▶ **DATASET RECORDS**
.....

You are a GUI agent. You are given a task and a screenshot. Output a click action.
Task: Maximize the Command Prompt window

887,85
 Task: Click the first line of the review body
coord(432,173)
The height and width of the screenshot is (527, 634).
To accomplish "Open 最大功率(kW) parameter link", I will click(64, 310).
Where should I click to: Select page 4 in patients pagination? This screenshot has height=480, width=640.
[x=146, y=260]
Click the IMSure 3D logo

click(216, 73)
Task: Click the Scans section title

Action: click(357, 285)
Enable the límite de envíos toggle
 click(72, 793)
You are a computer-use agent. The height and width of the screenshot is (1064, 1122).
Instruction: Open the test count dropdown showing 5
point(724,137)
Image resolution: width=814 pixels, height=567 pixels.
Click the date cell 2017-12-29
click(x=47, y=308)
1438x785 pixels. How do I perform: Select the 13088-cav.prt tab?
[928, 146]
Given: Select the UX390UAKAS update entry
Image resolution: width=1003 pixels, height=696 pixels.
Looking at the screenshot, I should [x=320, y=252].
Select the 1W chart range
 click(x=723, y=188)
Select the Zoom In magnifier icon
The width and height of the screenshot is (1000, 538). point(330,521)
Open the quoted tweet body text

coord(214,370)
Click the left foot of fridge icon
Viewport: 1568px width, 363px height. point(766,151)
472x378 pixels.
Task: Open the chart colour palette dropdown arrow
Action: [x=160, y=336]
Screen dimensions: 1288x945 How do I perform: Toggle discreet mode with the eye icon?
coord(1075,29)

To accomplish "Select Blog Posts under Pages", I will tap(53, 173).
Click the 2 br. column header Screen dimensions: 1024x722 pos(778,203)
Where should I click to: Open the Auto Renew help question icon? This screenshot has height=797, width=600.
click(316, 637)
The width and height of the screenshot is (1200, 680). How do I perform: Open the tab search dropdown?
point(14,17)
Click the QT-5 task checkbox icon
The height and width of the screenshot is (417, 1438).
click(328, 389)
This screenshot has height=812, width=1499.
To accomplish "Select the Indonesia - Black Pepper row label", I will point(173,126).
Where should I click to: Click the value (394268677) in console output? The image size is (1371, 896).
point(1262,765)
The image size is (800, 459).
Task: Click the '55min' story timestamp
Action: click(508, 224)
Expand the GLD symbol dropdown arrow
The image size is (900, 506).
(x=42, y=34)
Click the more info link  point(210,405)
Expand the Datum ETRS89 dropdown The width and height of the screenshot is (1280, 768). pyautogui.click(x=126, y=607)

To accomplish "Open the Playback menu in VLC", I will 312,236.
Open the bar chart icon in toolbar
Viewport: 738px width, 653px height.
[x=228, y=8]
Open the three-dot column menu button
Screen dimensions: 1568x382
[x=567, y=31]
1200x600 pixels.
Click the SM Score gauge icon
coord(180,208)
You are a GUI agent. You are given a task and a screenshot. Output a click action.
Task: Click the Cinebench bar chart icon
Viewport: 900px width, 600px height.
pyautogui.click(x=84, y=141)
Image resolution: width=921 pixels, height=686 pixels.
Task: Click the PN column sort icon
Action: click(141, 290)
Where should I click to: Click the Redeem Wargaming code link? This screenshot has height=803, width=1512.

.....

Transcribe the entire listing without a single omission.

You are a GUI agent. You are given a task and a screenshot. Output a click action.
Task: Maximize the Command Prompt window

887,85
 Task: Click the first line of the review body
coord(432,173)
The height and width of the screenshot is (527, 634).
To accomplish "Open 最大功率(kW) parameter link", I will click(64, 310).
Where should I click to: Select page 4 in patients pagination? This screenshot has height=480, width=640.
[x=146, y=260]
Click the IMSure 3D logo

click(216, 73)
Task: Click the Scans section title

Action: click(357, 285)
Enable the límite de envíos toggle
 click(72, 793)
You are a computer-use agent. The height and width of the screenshot is (1064, 1122).
Instruction: Open the test count dropdown showing 5
point(724,137)
Image resolution: width=814 pixels, height=567 pixels.
Click the date cell 2017-12-29
click(x=47, y=308)
1438x785 pixels. How do I perform: Select the 13088-cav.prt tab?
[928, 146]
Given: Select the UX390UAKAS update entry
Image resolution: width=1003 pixels, height=696 pixels.
Looking at the screenshot, I should [x=320, y=252].
Select the 1W chart range
 click(x=723, y=188)
Select the Zoom In magnifier icon
The width and height of the screenshot is (1000, 538). point(330,521)
Open the quoted tweet body text

coord(214,370)
Click the left foot of fridge icon
Viewport: 1568px width, 363px height. point(766,151)
472x378 pixels.
Task: Open the chart colour palette dropdown arrow
Action: [x=160, y=336]
Screen dimensions: 1288x945 How do I perform: Toggle discreet mode with the eye icon?
coord(1075,29)

To accomplish "Select Blog Posts under Pages", I will tap(53, 173).
Click the 2 br. column header Screen dimensions: 1024x722 pos(778,203)
Where should I click to: Open the Auto Renew help question icon? This screenshot has height=797, width=600.
click(316, 637)
The width and height of the screenshot is (1200, 680). How do I perform: Open the tab search dropdown?
point(14,17)
Click the QT-5 task checkbox icon
The height and width of the screenshot is (417, 1438).
click(328, 389)
This screenshot has height=812, width=1499.
To accomplish "Select the Indonesia - Black Pepper row label", I will point(173,126).
Where should I click to: Click the value (394268677) in console output? The image size is (1371, 896).
point(1262,765)
The image size is (800, 459).
Task: Click the '55min' story timestamp
Action: click(508, 224)
Expand the GLD symbol dropdown arrow
The image size is (900, 506).
(x=42, y=34)
Click the more info link  point(210,405)
Expand the Datum ETRS89 dropdown The width and height of the screenshot is (1280, 768). pyautogui.click(x=126, y=607)

To accomplish "Open the Playback menu in VLC", I will 312,236.
Open the bar chart icon in toolbar
Viewport: 738px width, 653px height.
[x=228, y=8]
Open the three-dot column menu button
Screen dimensions: 1568x382
[x=567, y=31]
1200x600 pixels.
Click the SM Score gauge icon
coord(180,208)
You are a GUI agent. You are given a task and a screenshot. Output a click action.
Task: Click the Cinebench bar chart icon
Viewport: 900px width, 600px height.
pyautogui.click(x=84, y=141)
Image resolution: width=921 pixels, height=686 pixels.
Task: Click the PN column sort icon
Action: click(141, 290)
Where should I click to: Click the Redeem Wargaming code link? This screenshot has height=803, width=1512.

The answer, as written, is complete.